─── Provided data ───

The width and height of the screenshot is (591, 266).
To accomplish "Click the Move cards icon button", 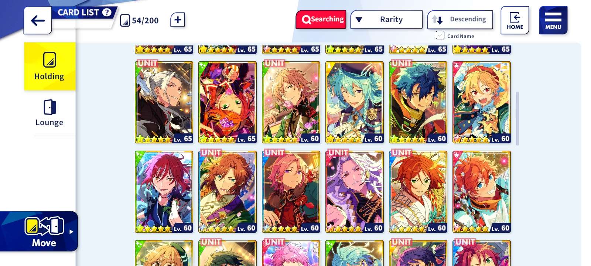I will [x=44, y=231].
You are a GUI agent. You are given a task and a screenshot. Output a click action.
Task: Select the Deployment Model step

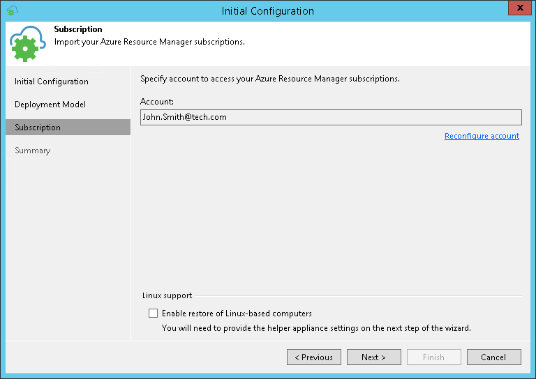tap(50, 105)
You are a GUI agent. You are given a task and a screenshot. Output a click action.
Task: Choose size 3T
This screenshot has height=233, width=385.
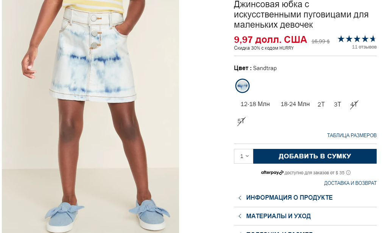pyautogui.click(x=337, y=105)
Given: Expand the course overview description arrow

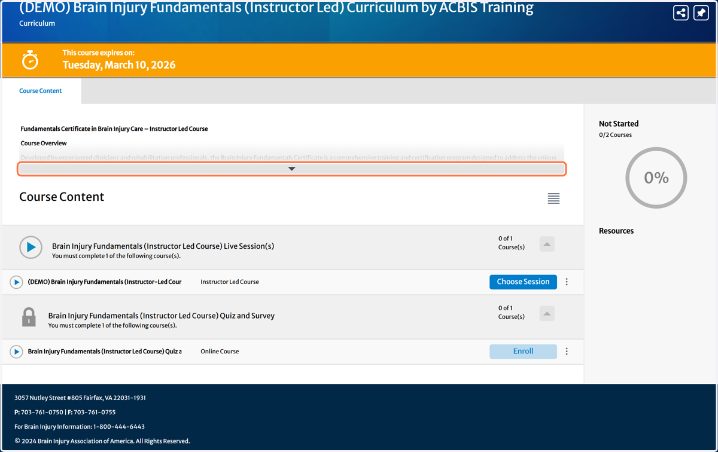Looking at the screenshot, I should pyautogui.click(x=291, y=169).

───

What is needed.
Write the lines out exactly, beginning at the line that holds "Given: Expand the" and stopping after the last line of the entries; include no pictures.

Exercise output.
Given: Expand the course overview description arrow

Looking at the screenshot, I should pyautogui.click(x=291, y=169).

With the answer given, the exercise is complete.